No wonder Williams was “cash-strapped”. What do you think the repair bills are on a 20-year-old Jaguar?

He has complained of his inability to pay alimony stemming from a 2011 divorce and private-school tuition for his daughters, despite his salary of $175,572 a year.
In January, the Philadelphia Board of Ethics assessed the largest fine in its 10-year history for Williams’ failure to report for years more than $175,000 in gifts he had accepted including a new roof, luxury vacations, Eagles sidelines passes, and use of a defense attorney’s home in Florida.

I don’t see any evidence of hookers or blow yet. However, Philly.com does mention that hr was known to hang out in cigar bars; that seems to have replaced call girls and Bolivian marching powder in the affections of many corrupt politicians these days. I really ought to start keeping a tally.

True crime notes.

Monday, March 20th, 2017

I don’t want to seem like I’m making light of this story: it’s awful, and I hope the victims are able to achieve some level of peace.

But when you see a headline like

Vegas jury convicts War Machine of 29 counts

on the Entertainment and Sports Programming Network’s website, it gets your attention.

“War Machine”, in this case, is Jonathan Paul Koppenhaver.

Koppenhaver went by his birth name during the two-week trial but had legally changed it to War Machine during his 19-fight MMA career.

The jury deadlocked on attempted murder charges, but found him guilty of the other crimes. It isn’t clear to me if those include the eight counts of “domestic battery” that his lawyer conceded to.

He could face up to life in prison.

And I hope he does every damn day of it.

[The female victim – DB] testified that Koppenhaver attacked her after [the male victim – DB] left. The jury saw photos of [the female victim] with a broken nose, missing teeth, fractured eye socket and leg injuries. She also suffered a lacerated liver.

In other words, he beat the shit out of them both. But he apparently reserved special attention for her.

[The female victim] said she fled her home and ran bleeding to neighbors when Koppenhaver went to the kitchen to fetch a knife.

He has been serving a 1½- to four-year sentence for violating his probation on a 2009 conviction for attempted battery involving a 21-year-old woman.

===

On what I hope is at least a slightly less depressing note, here’s something I stumbled across in my reading over the weekend, but haven’t had time to dig into in depth: Taylorology. This apparently started out as a zine in the old pre-Internet/”Factsheet Five” days, but eventually migrated online.

What’s it all about? Quoting the introduction:

TAYLOROLOGY is a newsletter focusing on the life and death of William Desmond Taylor, a top Paramount film director in early Hollywood who was shot to death on February 1, 1922. His unsolved murder was one of Hollywood’s major scandals. This newsletter will deal with: (a) The facts of Taylor’s life; (b) The facts and rumors of Taylor’s murder; (c) The impact of the Taylor murder on Hollywood and the nation; (d) Taylor’s associates and the Hollywood silent film industry in which Taylor worked. Primary emphasis will be given on reprinting, referencing and analyzing source material, and sifting it for accuracy.

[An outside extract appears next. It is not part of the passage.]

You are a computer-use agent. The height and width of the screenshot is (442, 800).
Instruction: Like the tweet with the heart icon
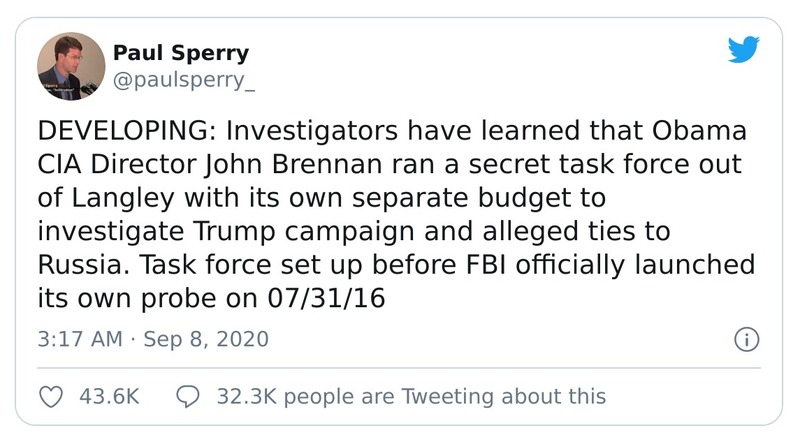point(50,396)
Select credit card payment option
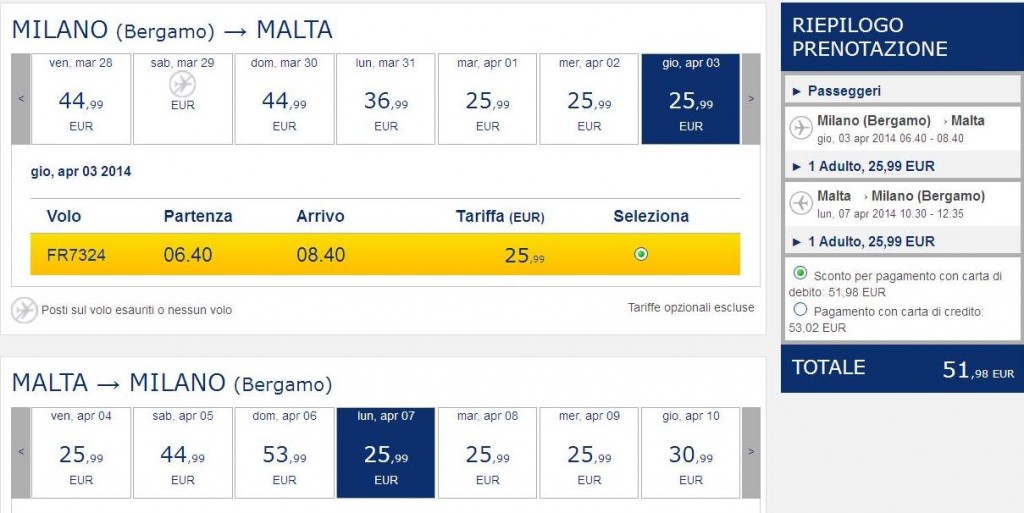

The Taylor murder is one of those great unsolved Hollywood mysteries that everyone seems to have a theory about; some of those theories may even have an element of truth to them. Bruce Long, who runs Taylorology, has collected a great deal of archival material related to the Taylor case. And he’s a man after my own heart: he mentions in the biographical information on his site that he first became interested in the case when he was nine.

When I have some spare time (mumble years from now, the way things are going) I’d like to dig deeper into this site. One thing I can give Mr. Long credit for: he’s steered me away from purchasing one of the more famous books on the case. (Actually, I stumbled across Taylorology by reading another book on the case that references the website. Apologies for being elliptical, but I may do a brief review of the second book in the near future.)